**What the task asks:** A single number is the answer: the count of lines in the listing below that contain "will".

**Excerpted records:**
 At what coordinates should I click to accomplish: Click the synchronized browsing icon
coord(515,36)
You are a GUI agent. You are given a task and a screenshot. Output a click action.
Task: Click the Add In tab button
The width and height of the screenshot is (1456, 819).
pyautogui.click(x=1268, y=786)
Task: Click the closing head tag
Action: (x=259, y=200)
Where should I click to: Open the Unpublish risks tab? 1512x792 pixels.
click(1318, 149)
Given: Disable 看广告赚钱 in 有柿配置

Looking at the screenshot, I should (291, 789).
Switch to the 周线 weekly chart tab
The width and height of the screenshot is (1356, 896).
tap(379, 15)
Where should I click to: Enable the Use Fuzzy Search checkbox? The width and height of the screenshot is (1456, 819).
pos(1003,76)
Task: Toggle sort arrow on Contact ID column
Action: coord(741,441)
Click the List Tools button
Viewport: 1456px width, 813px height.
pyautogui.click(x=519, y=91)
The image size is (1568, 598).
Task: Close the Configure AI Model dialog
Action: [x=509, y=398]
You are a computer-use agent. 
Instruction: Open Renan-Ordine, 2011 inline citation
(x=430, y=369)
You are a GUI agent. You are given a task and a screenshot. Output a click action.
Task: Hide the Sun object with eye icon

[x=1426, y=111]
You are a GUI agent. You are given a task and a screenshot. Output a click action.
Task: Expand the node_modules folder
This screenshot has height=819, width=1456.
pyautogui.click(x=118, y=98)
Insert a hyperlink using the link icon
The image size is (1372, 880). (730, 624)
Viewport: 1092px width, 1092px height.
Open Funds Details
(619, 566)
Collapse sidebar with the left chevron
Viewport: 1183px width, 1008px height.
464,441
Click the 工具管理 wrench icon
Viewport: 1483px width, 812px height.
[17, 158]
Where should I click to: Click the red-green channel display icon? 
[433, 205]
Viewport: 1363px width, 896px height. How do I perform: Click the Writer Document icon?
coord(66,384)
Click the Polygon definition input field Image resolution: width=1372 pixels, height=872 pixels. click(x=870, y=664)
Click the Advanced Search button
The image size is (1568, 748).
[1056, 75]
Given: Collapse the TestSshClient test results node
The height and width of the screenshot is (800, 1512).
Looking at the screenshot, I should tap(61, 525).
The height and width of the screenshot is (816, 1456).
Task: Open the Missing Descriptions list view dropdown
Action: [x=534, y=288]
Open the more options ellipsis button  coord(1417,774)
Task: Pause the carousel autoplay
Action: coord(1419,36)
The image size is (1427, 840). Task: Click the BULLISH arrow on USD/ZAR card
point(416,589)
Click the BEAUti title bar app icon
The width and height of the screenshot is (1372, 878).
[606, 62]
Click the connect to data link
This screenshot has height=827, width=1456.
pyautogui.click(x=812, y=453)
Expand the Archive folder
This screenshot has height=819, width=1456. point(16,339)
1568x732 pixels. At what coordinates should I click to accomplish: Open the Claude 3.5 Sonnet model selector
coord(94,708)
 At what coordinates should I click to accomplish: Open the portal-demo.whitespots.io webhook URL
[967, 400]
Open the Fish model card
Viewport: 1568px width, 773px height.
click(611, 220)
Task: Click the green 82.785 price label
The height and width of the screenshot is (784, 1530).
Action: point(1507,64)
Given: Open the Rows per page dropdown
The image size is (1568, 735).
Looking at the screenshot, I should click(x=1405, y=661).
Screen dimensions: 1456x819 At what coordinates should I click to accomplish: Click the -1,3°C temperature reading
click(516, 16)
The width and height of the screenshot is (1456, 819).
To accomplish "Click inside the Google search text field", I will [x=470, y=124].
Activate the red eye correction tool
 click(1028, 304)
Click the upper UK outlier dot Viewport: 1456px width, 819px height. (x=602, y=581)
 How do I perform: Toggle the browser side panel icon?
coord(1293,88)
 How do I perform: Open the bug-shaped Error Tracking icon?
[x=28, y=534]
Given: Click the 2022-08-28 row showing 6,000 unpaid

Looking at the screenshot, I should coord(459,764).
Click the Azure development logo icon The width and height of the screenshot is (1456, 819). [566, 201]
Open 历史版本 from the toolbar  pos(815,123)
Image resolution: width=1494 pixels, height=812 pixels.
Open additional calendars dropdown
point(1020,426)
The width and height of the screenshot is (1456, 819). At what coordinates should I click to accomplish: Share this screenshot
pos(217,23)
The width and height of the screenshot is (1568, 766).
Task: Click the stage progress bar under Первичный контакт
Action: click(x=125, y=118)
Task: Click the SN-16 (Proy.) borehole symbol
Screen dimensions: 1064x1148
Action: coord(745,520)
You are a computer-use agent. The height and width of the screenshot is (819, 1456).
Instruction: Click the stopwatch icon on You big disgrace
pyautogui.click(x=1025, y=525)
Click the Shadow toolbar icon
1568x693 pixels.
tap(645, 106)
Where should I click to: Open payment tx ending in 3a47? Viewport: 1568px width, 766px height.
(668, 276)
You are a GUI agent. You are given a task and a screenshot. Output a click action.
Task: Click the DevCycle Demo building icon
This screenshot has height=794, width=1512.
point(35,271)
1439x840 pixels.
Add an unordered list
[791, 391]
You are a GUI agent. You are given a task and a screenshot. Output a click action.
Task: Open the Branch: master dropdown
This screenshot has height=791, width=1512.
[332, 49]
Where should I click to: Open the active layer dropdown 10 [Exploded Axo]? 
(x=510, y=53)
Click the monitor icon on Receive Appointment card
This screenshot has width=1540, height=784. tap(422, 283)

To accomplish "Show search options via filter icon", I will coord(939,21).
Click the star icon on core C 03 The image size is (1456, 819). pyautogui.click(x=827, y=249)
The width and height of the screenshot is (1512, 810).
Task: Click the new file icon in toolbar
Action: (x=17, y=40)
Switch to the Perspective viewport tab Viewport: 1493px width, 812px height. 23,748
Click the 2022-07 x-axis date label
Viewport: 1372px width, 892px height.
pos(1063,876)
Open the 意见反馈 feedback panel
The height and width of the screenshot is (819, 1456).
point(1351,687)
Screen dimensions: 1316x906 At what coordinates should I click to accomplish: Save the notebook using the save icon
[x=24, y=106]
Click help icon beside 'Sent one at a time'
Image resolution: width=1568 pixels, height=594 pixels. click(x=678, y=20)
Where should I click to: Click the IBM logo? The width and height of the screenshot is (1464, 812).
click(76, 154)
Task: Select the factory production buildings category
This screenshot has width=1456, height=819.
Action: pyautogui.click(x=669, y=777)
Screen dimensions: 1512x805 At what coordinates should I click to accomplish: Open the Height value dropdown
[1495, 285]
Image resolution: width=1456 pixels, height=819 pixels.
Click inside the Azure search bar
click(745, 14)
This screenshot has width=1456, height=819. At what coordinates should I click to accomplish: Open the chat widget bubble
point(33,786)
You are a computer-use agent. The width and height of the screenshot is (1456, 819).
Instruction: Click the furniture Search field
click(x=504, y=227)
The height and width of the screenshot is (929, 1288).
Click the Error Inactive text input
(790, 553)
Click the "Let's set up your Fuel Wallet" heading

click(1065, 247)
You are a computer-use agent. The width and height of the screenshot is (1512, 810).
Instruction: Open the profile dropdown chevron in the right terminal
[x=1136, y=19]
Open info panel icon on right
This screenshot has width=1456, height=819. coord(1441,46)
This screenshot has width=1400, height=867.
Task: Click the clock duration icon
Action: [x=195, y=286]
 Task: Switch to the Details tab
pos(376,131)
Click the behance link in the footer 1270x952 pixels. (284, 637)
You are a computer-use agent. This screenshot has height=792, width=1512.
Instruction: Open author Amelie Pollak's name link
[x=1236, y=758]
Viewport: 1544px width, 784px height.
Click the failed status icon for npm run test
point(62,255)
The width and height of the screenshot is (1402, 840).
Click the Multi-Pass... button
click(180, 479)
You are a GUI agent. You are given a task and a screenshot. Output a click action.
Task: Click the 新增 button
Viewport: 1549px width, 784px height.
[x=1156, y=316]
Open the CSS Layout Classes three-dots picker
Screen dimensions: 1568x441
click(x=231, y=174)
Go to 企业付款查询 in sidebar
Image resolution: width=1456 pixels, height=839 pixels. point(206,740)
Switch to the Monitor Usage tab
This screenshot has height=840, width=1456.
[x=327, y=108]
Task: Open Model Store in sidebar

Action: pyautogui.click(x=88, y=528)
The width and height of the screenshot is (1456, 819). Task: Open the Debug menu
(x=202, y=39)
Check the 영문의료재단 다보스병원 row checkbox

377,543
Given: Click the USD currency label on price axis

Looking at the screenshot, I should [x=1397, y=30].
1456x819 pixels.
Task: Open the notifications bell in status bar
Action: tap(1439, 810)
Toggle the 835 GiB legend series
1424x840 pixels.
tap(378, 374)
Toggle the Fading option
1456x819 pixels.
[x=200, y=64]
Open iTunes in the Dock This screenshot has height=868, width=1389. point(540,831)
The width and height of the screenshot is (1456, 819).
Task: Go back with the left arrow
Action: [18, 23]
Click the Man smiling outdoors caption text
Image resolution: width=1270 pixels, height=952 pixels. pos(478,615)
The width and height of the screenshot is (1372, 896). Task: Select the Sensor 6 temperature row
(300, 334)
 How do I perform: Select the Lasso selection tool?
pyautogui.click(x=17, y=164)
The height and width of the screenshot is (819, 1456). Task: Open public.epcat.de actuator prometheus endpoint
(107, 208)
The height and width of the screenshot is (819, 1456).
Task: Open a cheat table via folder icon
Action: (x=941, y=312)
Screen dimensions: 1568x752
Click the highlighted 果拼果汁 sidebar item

**Result of the exercise:** 2